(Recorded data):
━━━━━━━━━━━━━━━━
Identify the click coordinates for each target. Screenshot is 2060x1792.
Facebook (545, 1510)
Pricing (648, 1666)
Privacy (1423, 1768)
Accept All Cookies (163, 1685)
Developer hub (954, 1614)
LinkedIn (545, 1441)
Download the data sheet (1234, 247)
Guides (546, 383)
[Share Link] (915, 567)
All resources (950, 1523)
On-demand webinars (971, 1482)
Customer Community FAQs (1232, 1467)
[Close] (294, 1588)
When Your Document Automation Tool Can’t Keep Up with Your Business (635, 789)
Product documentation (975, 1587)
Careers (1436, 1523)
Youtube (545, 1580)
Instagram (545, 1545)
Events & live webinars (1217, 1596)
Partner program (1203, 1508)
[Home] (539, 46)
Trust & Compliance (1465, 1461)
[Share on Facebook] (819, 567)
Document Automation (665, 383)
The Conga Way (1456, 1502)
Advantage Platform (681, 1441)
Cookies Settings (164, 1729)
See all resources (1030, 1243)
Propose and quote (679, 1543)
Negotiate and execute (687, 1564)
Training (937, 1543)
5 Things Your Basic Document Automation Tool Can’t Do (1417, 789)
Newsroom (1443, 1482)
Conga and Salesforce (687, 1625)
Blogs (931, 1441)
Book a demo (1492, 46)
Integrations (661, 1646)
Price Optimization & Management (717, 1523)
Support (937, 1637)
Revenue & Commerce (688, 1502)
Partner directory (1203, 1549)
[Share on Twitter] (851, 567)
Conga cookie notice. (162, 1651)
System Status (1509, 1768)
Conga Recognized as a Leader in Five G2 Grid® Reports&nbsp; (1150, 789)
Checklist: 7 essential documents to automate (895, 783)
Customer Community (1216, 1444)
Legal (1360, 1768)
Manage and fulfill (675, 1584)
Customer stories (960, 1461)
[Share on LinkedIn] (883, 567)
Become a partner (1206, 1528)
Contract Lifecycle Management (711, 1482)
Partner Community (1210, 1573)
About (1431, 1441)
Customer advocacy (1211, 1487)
━━━━━━━━━━━━━━━━
(Problem to work on):
Repeat the records. Match them exactly.

(Answer):
Identify the click coordinates for each target. Screenshot is 2060x1792.
Facebook (545, 1510)
Pricing (648, 1666)
Privacy (1423, 1768)
Accept All Cookies (163, 1685)
Developer hub (954, 1614)
LinkedIn (545, 1441)
Download the data sheet (1234, 247)
Guides (546, 383)
[Share Link] (915, 567)
All resources (950, 1523)
On-demand webinars (971, 1482)
Customer Community FAQs (1232, 1467)
[Close] (294, 1588)
When Your Document Automation Tool Can’t Keep Up with Your Business (635, 789)
Product documentation (975, 1587)
Careers (1436, 1523)
Youtube (545, 1580)
Instagram (545, 1545)
Events & live webinars (1217, 1596)
Partner program (1203, 1508)
[Home] (539, 46)
Trust & Compliance (1465, 1461)
[Share on Facebook] (819, 567)
Document Automation (665, 383)
The Conga Way (1456, 1502)
Advantage Platform (681, 1441)
Cookies Settings (164, 1729)
See all resources (1030, 1243)
Propose and quote (679, 1543)
Negotiate and execute (687, 1564)
Training (937, 1543)
5 Things Your Basic Document Automation Tool Can’t Do (1417, 789)
Newsroom (1443, 1482)
Conga and Salesforce (687, 1625)
Blogs (931, 1441)
Book a demo (1492, 46)
Integrations (661, 1646)
Price Optimization & Management (717, 1523)
Support (937, 1637)
Revenue & Commerce (688, 1502)
Partner directory (1203, 1549)
[Share on Twitter] (851, 567)
Conga cookie notice. (162, 1651)
System Status (1509, 1768)
Conga Recognized as a Leader in Five G2 Grid® Reports&nbsp; (1150, 789)
Checklist: 7 essential documents to automate (895, 783)
Customer Community (1216, 1444)
Legal (1360, 1768)
Manage and fulfill (675, 1584)
Customer stories (960, 1461)
[Share on LinkedIn] (883, 567)
Become a partner (1206, 1528)
Contract Lifecycle Management (711, 1482)
Partner Community (1210, 1573)
About (1431, 1441)
Customer advocacy (1211, 1487)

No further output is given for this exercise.